This is an automated email from the ASF dual-hosted git repository.
jgus pushed a commit to branch 3.3
in repository https://gitbox.apache.org/repos/asf/kafka.git
The following commit(s) were added to refs/heads/3.3 by this push:
new 0c08c80afa KAFKA-14240; Validate kraft snapshot state on startup
(#12653)
0c08c80afa is described below
commit 0c08c80afa8a00aa520ec407d9bce6537395fc23
Author: Jason Gustafson <[email protected]>
AuthorDate: Mon Sep 19 11:52:48 2022 -0700
KAFKA-14240; Validate kraft snapshot state on startup (#12653)

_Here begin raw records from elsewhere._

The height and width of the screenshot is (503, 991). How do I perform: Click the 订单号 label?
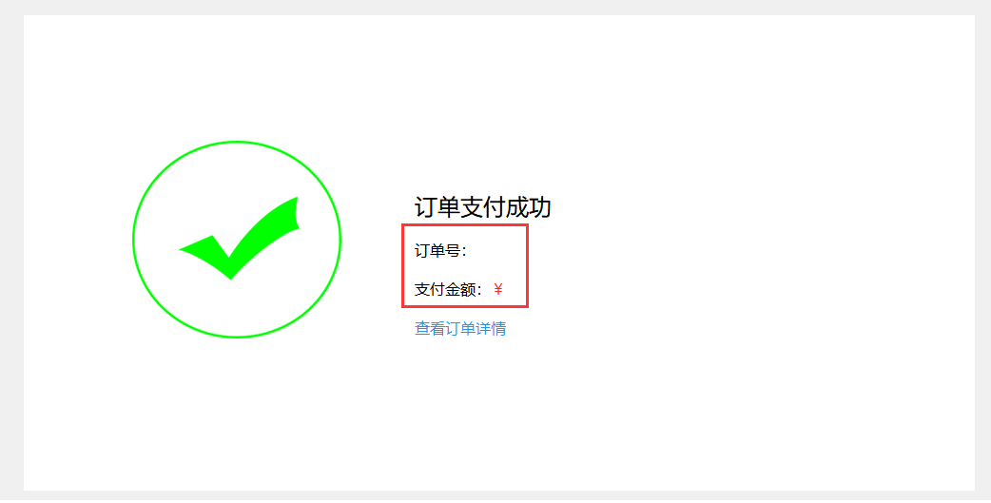click(x=437, y=251)
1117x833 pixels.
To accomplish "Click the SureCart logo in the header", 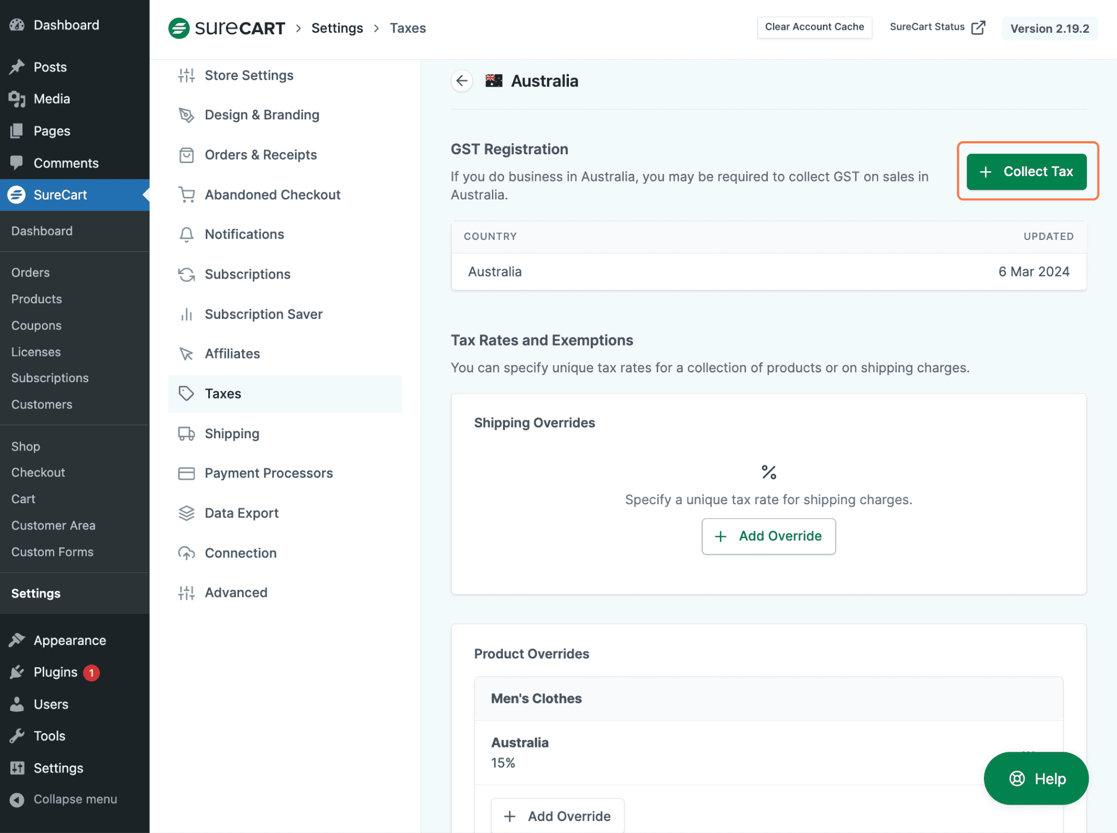I will pos(227,28).
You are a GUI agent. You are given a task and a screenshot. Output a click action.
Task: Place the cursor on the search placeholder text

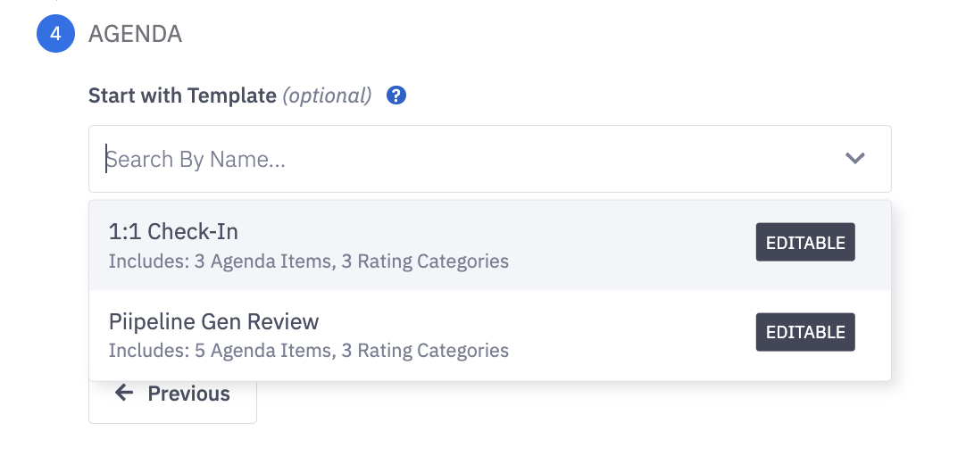[x=196, y=160]
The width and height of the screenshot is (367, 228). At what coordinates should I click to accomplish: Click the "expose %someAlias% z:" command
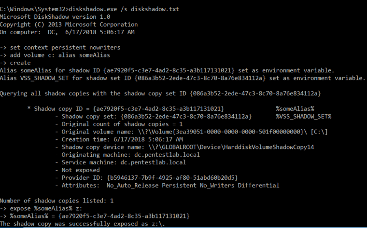coord(49,208)
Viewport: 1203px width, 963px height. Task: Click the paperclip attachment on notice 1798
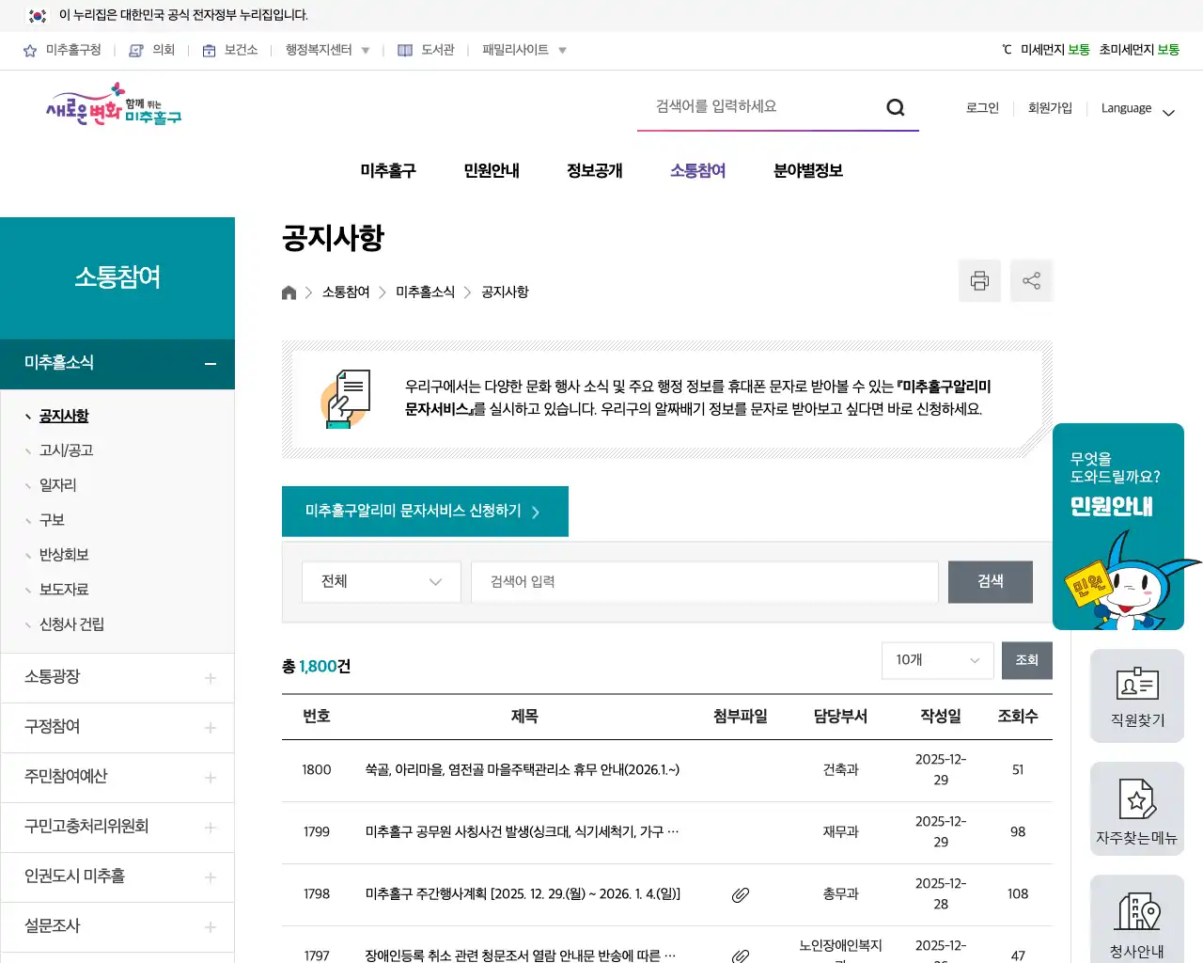740,894
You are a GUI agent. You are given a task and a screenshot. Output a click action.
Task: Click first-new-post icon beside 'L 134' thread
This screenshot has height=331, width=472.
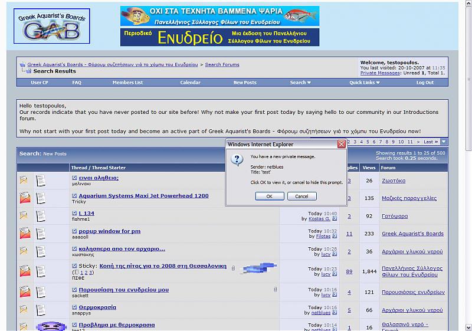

We should prevent the metadata log from initializing in a known bad state.
If the log start offset of the first segment is greater than 0, then must be a
snapshot an offset greater than or equal to it order to ensure that the
initialized state is complete.
Reviewers: José Armando García Sancio <[email protected]>
---
core/src/main/scala/kafka/log/LogLoader.scala | 7 +-
.../main/scala/kafka/raft/KafkaMetadataLog.scala | 43 ++++++++---
.../scala/kafka/raft/KafkaMetadataLogTest.scala | 85 +++++++++++++++++++++-
.../java/org/apache/kafka/snapshot/Snapshots.java | 15 ++--
.../org/apache/kafka/snapshot/SnapshotsTest.java | 6 +-
5 files changed, 132 insertions(+), 24 deletions(-)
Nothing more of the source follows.